Recently we heard about an interesting public art project in Wellington created by Kemi Niko & Co. Titled Miniature Hikes the project involves 7 miniature huts that have been placed in off the beaten track locations around Wellington. Each hut can be found after a short walk using the instructions found on the Miniature Hikes website so armed with this information we’ve been setting out to see what we could find.
Our first target was the Mt Albert hut named Portal. Joining us for this mini adventure was Pauline who we hadn’t seen in a few months so it was good to catch up while we walked. Possibly because of the catch-up chatter we missed the side path we needed to take the first time through and ended up walking for about ten minutes longer than we had to. This wasn’t a big issue as it was a beautiful day and there were wonderfully expansive views over Wellington from the ridgeline track we were following. Turning back we soon enough found the track we had missed, an overgrown gorse surrounded little path that was easy enough to bypass if not paying attention.

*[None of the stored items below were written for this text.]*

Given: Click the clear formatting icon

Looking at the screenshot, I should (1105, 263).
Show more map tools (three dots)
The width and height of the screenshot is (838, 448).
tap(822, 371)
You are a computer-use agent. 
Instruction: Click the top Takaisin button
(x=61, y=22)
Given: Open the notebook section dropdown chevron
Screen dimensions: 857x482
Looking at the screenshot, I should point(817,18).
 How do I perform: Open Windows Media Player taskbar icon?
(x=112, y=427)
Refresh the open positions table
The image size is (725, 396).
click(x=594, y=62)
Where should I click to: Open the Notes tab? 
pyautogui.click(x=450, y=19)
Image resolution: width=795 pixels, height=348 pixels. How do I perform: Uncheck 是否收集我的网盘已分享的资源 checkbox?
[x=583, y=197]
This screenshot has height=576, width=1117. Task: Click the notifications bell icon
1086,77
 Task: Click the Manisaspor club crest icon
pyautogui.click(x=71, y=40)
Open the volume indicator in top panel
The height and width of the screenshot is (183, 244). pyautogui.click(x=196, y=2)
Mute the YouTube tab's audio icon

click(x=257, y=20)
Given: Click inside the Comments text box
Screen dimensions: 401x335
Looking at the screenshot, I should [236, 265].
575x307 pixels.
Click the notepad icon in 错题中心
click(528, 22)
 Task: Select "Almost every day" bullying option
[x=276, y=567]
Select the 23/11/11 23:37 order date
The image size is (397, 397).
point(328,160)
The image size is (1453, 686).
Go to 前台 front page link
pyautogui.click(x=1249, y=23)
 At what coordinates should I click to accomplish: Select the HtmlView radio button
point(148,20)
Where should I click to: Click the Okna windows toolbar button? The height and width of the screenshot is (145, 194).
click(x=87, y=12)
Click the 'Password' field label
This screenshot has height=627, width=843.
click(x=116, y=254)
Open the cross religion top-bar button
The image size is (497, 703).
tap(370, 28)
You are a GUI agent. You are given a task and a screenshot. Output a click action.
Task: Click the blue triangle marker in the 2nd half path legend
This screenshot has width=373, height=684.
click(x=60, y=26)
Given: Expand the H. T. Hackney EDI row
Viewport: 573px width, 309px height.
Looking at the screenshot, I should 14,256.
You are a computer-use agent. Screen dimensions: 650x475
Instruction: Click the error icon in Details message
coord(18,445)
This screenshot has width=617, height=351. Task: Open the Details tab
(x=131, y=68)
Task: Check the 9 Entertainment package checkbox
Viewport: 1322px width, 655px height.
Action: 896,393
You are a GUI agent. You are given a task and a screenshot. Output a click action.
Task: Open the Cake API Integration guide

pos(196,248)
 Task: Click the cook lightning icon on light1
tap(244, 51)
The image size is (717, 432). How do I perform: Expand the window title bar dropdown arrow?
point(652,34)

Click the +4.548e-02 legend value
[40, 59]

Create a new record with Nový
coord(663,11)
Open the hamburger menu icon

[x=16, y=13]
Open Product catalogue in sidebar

The Portal hut was sitting on the remains of an old concrete military bunker. Canvas flaps opened up to reveal a shelter containing a pinboard covered in notes written by previous visitors. There was also three jars, one each to hold a pen, some pins and some paper. We all inspected the contents and had a look around. We were soon enough joined by another family also out hut hunting so we left them to inspect Portal and headed back.
We took a diversion past an old reservoir and under a radio mast to another lookout and another bunker. Keryn, Pauline and Alayna had a rest and a chat while I inspected the bunker and checked out the view. There were more photos taken and then we were back on the move and walking to the car, our first of seven huts found and curiosity piqued regarding the remaining six.
The next weekend we headed back into Wellington for some shopping and then more walking with a chance of hut sightings. Our first target this time was the Trees Hut on Mt Victoria. With Keryn navigating we parked in a location that looked to be close and this proved to be the case with the hut hanging above a path only a minute from the car.
The Trees Hut was suspended from the branch of a pine tree. Constructed from wood with a metal façade on the ends and a metal clad chimney the hut looked like the home of a steampunk fairy. Underneath the hut was a corrugated metal weight and when viewed from underneath the hut itself was found to be a hollow shell with the suspended weight attached by rope to a pulley. Pulling the other end of the rope revealed a notebook with a pen for leaving a message. Alayna was very interested by this strange hanging construction and was trying to get closer for a good look so I took her over for a viewing. She was keen to play with the pen and paper so I let her have the pen for some pretend drawing.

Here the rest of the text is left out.